Go anywhere quickly during the busy holiday season, and it can seem like life is a blur.
It’s one reason researchers at Texas A&M Forest Service suggest all Texans, but especially veterans, take a moment to slow down and enjoy the outdoors.
“‘Forest therapy,’ or forest bathing, outdoor therapy, whatever you would like to call it, it’s been a practice in Japan for centuries,” said District Forester Connor Murnane.
Only in recent years, though, did the practice really take off in the U.S.
At first, coastal states like California and Florida embraced the therapy to help veterans suffering from PTSD. Little by little the past few years, Texas has been doing the same.
“We’ve had blood pressure readings with participants before they go on the therapy walk, and then after that. You can see significant reductions in blood pressure just after going on the walk alone,” Murnane said.

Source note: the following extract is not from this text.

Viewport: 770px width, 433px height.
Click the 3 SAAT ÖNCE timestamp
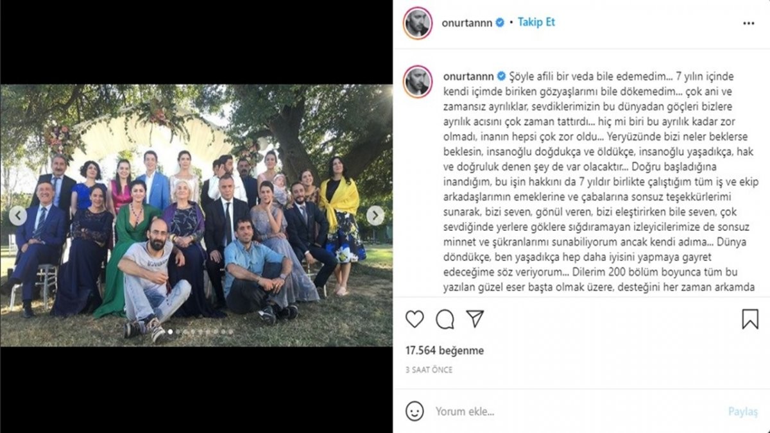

He’s quick to point out that any veteran can probably benefit from the practice anywhere, so it doesn’t need to be done in a state park or state forest.
All the therapy requires is a little guidance, no distractions (put away the cell), and mother nature.
“A certified forest therapy guide will really guide you through the walk,” Murnane said. “They want ya’ to be able to slow down, sit down. They want you to notice the insects crawling, or how tall this tree is, or what’s calling out to your nature.”
The forest service currently has a couple of programs using its W.G. Jones State Forest in Conroe.
To date, Munrane estimates about 150 veterans have taken a course and that figure is expected to grow sharply.
“The work the guide is doing here, she’s seen quite a rise in popularity,” Munrane said.